At its 2023 North American Technology Symposium today, TSMC has disclosed additional details about its plans for its forthcoming N2 2nm-class production nodes in 2025 – 2026 and beyond. TSMC's N2 family of fabrication technologies will be expanding with additional variations, including N2P with backside power delivery, and N2X for high-performance computing. Between these forthcoming N2 generation process nodes, TSMC is laying out a roadmap to continue their relentless pace of increasing transistor performance efficiency, optimize power consumption, and improving transistor density.

N2 Gets Denser

TSMC's initial N2 manufacturing process, which was introduced last year, will be the foundry's first node to use gate-all-around (GAAFET) transistors, which TSMC is calling Nanosheet transistors. GAAFET's advantages over current FinFET transistors includes lowered leakage current (as gates are present on all four sides of the channel), as well as the ability to adjust channel width for higher performance or lower power consumption.

When introducing this technology last year, TSMC said that it would enhance transistor performance by 10% to 15% with the same power and complexity, or reduce power consumption by 25% to 30% at the same clock and transistor count. The company also says that N2 will offer 'mixed' chip densities of over 15% greater than N3E, which is an increase from the 10% density increase announced last year.

Today, the company said that N2 technology development is on track and the node will enter high-volume production in 2025 (probably very late 2025). The company also said that its Nanosheet GAA transistor performance is achieving better than 80% of its target specifications two years before entering HVM, and that average yield of a 256Mb SRAM test IC is over 50%.

"TSMC nanosheet technology demonstrated excellent power efficiency and lower Vmin, best fit for energy-efficient compute paradigm," a statement by TSMC reads.
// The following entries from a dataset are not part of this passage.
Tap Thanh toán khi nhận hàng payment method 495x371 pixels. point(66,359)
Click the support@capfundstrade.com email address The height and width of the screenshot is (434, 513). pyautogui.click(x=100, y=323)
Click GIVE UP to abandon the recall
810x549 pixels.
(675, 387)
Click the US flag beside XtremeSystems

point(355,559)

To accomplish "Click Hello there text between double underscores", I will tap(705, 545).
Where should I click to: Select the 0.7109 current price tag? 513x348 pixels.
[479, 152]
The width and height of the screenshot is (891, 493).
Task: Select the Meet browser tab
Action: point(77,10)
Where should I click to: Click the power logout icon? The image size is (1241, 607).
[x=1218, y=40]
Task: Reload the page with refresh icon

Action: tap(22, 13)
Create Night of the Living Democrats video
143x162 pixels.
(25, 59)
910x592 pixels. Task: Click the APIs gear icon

Advertised PPA Improvements of New Process Technologies
Data announced during conference calls, events, press briefings and press releases
  TSMC
N5
vs
N7
N3
vs
N5
N3E
vs
N5
N2
vs
N3E
Power -30% -25-30% -34% -25-30%
Performance +15% +10-15% +18% +10-15%
Chip Density* ? ? ~1.3X >1.15X
Volume
Manufacturing
Q2 2022 H2 2022 Q2/Q3 2023 H2 2025

*Chip density published by TSMC reflects 'mixed' chip density consisting of 50% logic, 30% SRAM, and 20% analog. 

N2P Gets Backside Power Delivery In 2026

TSMC's N2 family will evolve and sometime in 2026, when the company plans to introduce its N2P fabrication technology. N2P that will add backside power rails to N2's Nanosheet GAA transistors.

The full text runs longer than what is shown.